— Directions —
Below are records; output all of them exactly.
** Opening Exercise data block **
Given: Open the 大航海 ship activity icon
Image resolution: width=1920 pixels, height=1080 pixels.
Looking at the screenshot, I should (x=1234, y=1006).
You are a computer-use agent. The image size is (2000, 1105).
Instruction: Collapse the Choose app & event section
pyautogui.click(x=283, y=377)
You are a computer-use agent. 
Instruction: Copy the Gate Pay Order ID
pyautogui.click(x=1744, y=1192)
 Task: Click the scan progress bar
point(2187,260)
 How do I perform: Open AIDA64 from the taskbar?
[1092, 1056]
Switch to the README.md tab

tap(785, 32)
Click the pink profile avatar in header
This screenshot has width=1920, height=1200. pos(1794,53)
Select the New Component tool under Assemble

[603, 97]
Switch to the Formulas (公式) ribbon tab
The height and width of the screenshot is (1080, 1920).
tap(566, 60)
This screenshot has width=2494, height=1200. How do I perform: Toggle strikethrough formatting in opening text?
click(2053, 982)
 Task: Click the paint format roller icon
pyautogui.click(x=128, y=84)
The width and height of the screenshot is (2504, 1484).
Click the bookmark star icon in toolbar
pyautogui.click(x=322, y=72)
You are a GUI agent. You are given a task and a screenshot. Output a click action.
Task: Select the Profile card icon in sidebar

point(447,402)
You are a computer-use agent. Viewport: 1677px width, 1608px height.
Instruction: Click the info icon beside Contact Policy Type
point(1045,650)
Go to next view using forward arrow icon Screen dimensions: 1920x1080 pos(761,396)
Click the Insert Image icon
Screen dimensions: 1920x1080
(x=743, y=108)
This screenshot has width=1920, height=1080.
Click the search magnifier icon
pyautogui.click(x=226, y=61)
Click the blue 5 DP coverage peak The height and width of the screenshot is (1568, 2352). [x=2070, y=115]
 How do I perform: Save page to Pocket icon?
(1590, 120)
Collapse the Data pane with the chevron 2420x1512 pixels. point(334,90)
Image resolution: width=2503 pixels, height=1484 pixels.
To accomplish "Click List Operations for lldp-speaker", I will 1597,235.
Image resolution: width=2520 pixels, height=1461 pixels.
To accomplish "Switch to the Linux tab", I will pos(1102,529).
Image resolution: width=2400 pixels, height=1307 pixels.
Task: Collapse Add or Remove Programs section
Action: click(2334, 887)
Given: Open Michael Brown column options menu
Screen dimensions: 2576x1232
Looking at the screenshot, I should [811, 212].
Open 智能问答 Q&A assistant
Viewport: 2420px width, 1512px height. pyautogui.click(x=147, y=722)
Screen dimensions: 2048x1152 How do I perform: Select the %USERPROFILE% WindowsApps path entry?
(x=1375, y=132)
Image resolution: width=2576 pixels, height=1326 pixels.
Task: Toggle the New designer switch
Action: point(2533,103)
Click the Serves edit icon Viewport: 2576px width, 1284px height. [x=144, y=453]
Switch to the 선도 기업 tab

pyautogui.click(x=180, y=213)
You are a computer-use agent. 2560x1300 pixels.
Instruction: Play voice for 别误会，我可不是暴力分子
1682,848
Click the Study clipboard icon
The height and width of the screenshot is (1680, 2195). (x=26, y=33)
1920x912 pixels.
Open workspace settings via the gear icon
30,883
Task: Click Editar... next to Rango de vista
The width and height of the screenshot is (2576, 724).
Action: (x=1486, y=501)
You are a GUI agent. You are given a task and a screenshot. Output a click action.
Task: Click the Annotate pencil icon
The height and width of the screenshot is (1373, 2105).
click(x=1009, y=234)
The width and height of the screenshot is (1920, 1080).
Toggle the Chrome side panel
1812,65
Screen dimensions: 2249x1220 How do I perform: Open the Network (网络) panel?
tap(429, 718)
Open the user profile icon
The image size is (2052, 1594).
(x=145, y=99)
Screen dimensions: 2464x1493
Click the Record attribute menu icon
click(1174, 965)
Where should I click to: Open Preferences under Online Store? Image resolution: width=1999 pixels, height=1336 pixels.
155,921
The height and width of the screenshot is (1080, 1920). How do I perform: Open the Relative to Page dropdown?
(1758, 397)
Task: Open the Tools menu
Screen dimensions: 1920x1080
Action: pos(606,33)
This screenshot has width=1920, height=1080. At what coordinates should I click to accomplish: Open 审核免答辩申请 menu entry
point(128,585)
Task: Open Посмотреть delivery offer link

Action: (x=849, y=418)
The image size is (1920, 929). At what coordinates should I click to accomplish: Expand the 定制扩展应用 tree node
** Closing Exercise data block **
— Expected answer —
Given: Open the 大航海 ship activity icon
Image resolution: width=1920 pixels, height=1080 pixels.
Looking at the screenshot, I should (x=1234, y=1006).
You are a computer-use agent. The image size is (2000, 1105).
Instruction: Collapse the Choose app & event section
pyautogui.click(x=283, y=377)
You are a computer-use agent. 
Instruction: Copy the Gate Pay Order ID
pyautogui.click(x=1744, y=1192)
 Task: Click the scan progress bar
point(2187,260)
 How do I perform: Open AIDA64 from the taskbar?
[1092, 1056]
Switch to the README.md tab

tap(785, 32)
Click the pink profile avatar in header
This screenshot has width=1920, height=1200. pos(1794,53)
Select the New Component tool under Assemble

[603, 97]
Switch to the Formulas (公式) ribbon tab
The height and width of the screenshot is (1080, 1920).
tap(566, 60)
This screenshot has width=2494, height=1200. How do I perform: Toggle strikethrough formatting in opening text?
click(2053, 982)
 Task: Click the paint format roller icon
pyautogui.click(x=128, y=84)
The width and height of the screenshot is (2504, 1484).
Click the bookmark star icon in toolbar
pyautogui.click(x=322, y=72)
You are a GUI agent. You are given a task and a screenshot. Output a click action.
Task: Select the Profile card icon in sidebar

point(447,402)
You are a computer-use agent. Viewport: 1677px width, 1608px height.
Instruction: Click the info icon beside Contact Policy Type
point(1045,650)
Go to next view using forward arrow icon Screen dimensions: 1920x1080 pos(761,396)
Click the Insert Image icon
Screen dimensions: 1920x1080
(x=743, y=108)
This screenshot has width=1920, height=1080.
Click the search magnifier icon
pyautogui.click(x=226, y=61)
Click the blue 5 DP coverage peak The height and width of the screenshot is (1568, 2352). [x=2070, y=115]
 How do I perform: Save page to Pocket icon?
(1590, 120)
Collapse the Data pane with the chevron 2420x1512 pixels. point(334,90)
Image resolution: width=2503 pixels, height=1484 pixels.
To accomplish "Click List Operations for lldp-speaker", I will 1597,235.
Image resolution: width=2520 pixels, height=1461 pixels.
To accomplish "Switch to the Linux tab", I will pos(1102,529).
Image resolution: width=2400 pixels, height=1307 pixels.
Task: Collapse Add or Remove Programs section
Action: click(2334, 887)
Given: Open Michael Brown column options menu
Screen dimensions: 2576x1232
Looking at the screenshot, I should [811, 212].
Open 智能问答 Q&A assistant
Viewport: 2420px width, 1512px height. pyautogui.click(x=147, y=722)
Screen dimensions: 2048x1152 How do I perform: Select the %USERPROFILE% WindowsApps path entry?
(x=1375, y=132)
Image resolution: width=2576 pixels, height=1326 pixels.
Task: Toggle the New designer switch
Action: point(2533,103)
Click the Serves edit icon Viewport: 2576px width, 1284px height. [x=144, y=453]
Switch to the 선도 기업 tab

pyautogui.click(x=180, y=213)
You are a computer-use agent. 2560x1300 pixels.
Instruction: Play voice for 别误会，我可不是暴力分子
1682,848
Click the Study clipboard icon
The height and width of the screenshot is (1680, 2195). (x=26, y=33)
1920x912 pixels.
Open workspace settings via the gear icon
30,883
Task: Click Editar... next to Rango de vista
The width and height of the screenshot is (2576, 724).
Action: (x=1486, y=501)
You are a GUI agent. You are given a task and a screenshot. Output a click action.
Task: Click the Annotate pencil icon
The height and width of the screenshot is (1373, 2105).
click(x=1009, y=234)
The width and height of the screenshot is (1920, 1080).
Toggle the Chrome side panel
1812,65
Screen dimensions: 2249x1220 How do I perform: Open the Network (网络) panel?
tap(429, 718)
Open the user profile icon
The image size is (2052, 1594).
(x=145, y=99)
Screen dimensions: 2464x1493
Click the Record attribute menu icon
click(1174, 965)
Where should I click to: Open Preferences under Online Store? Image resolution: width=1999 pixels, height=1336 pixels.
155,921
The height and width of the screenshot is (1080, 1920). How do I perform: Open the Relative to Page dropdown?
(1758, 397)
Task: Open the Tools menu
Screen dimensions: 1920x1080
Action: pos(606,33)
This screenshot has width=1920, height=1080. At what coordinates should I click to accomplish: Open 审核免答辩申请 menu entry
point(128,585)
Task: Open Посмотреть delivery offer link

Action: (x=849, y=418)
The image size is (1920, 929). At what coordinates should I click to accomplish: Expand the 定制扩展应用 tree node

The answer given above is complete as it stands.